Governments and industry came together during the COVID-19 crisis in ways that few could have ever imagined let alone predicted. Empty supermarket shelves panicked the nation and the cry was heard to quickly consult and collaborate with industry to ensure essential supply for all Australian consumers.
The outcome for our industry was that freight continued to cross state boarders and into communities. Where others grappled with enduring obstacles, the freight industry worked incredibly closely with governments to, quite literally, continue to deliver.
Welcome to COVID normal.
The supply chain industry is now in a greatly enhanced position. It has achieved high levels of trust and quality relationships with governments, extending across a broader range of federal and state departments (including Home Affairs and Treasury) to table once difficult and long-drawn out discussions.

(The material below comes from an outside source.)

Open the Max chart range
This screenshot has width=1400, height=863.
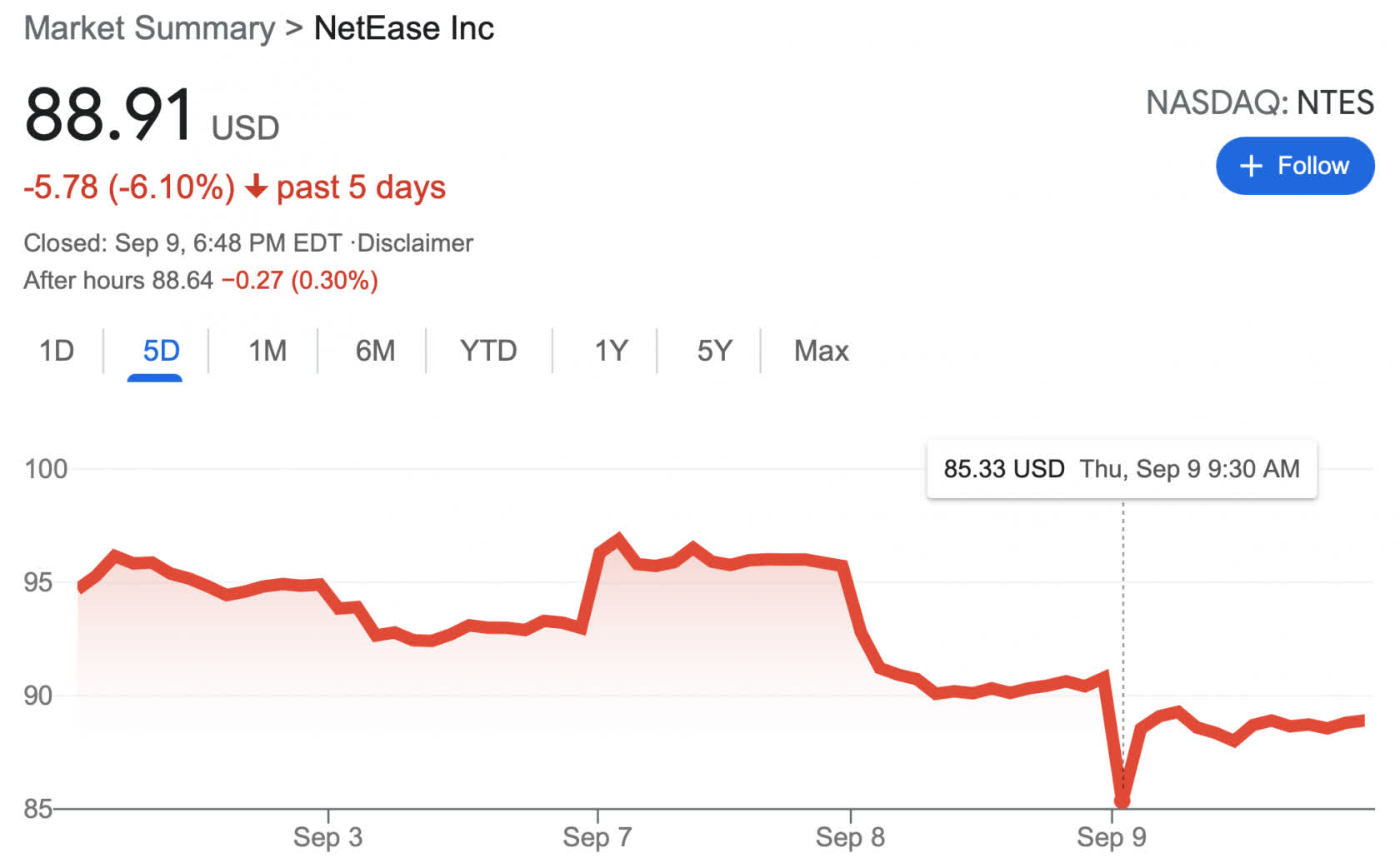(821, 351)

ALC is now calling on government to hold on to this new COVID normal and establish a formal process to collaborate with industry at the beginning of the policy development process – not the end.
The standard government process to addressing a problem or opportunity is to develop policy, implement that policy through regulation and/or legislation, then give industry the opportunity to address it through a Regulatory Impact Statement. COVID turned this on its head as the deep experience and understanding of industry was engaged from the beginning. Helping address the problem or the opportunity and working together to deliver sensible solutions.

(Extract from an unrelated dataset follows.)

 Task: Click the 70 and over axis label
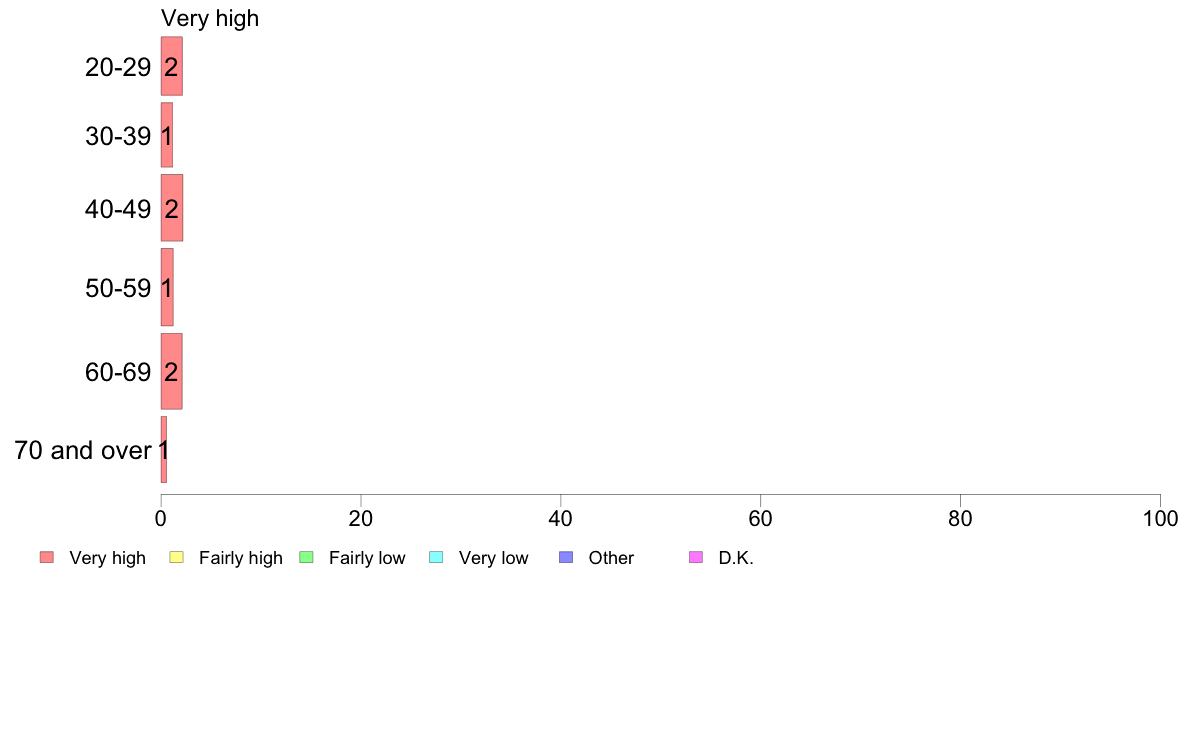tap(83, 450)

When meaningful collaboration is the start of the process, as demonstrated throughout COVID, benefits fall to everyone.
Take the curfews example. The problem was too much noise, the early solution was to ban delivery at certain times or restrict access, particularly around residential areas.
Fast forward to 2020. If governments and Industry consulted on the same problem today the sensible resolution wouldn’t require regulation or legislation that ultimately costs the economy dearly. Modern demands would be met with modern remedies. These could include the use of much quieter electric vehicles and changing regulations on noisy reversing alarms by engaging new and widely available technologies like reversing cameras and proximity sensors. Sensible industry led solutions, recommended by industry experts.
The new ‘COVID-normal’ approach has delivered other benefits. It has exposed government decision makers to the professionalism, “can do” attitudes and high- calibre people that are fundamental to our industry. This has justifiably, and dramatically, increased the trust of senior bureaucrats, political leaders and governments in our industry.
Through this mechanism we can move beyond old-school default positions including those that unhelpfully immediately prioritise the movement of people over freight. What the COVID experience has shown us is that there are many circumstances in which the movement of people is far less critical than the movement of freight.
We must bank the trust dividend and ensure open conversations and collaboration across ministries and governments extend into the future. As has been amply demonstrated throughout this crisis, we achieve great things working together. COVID normal is here to stay. The benefits, hard won during the most difficult of times, must be preserved and put to work as Australia grows its way out of a recession with the full and essential support of the supply chain industry.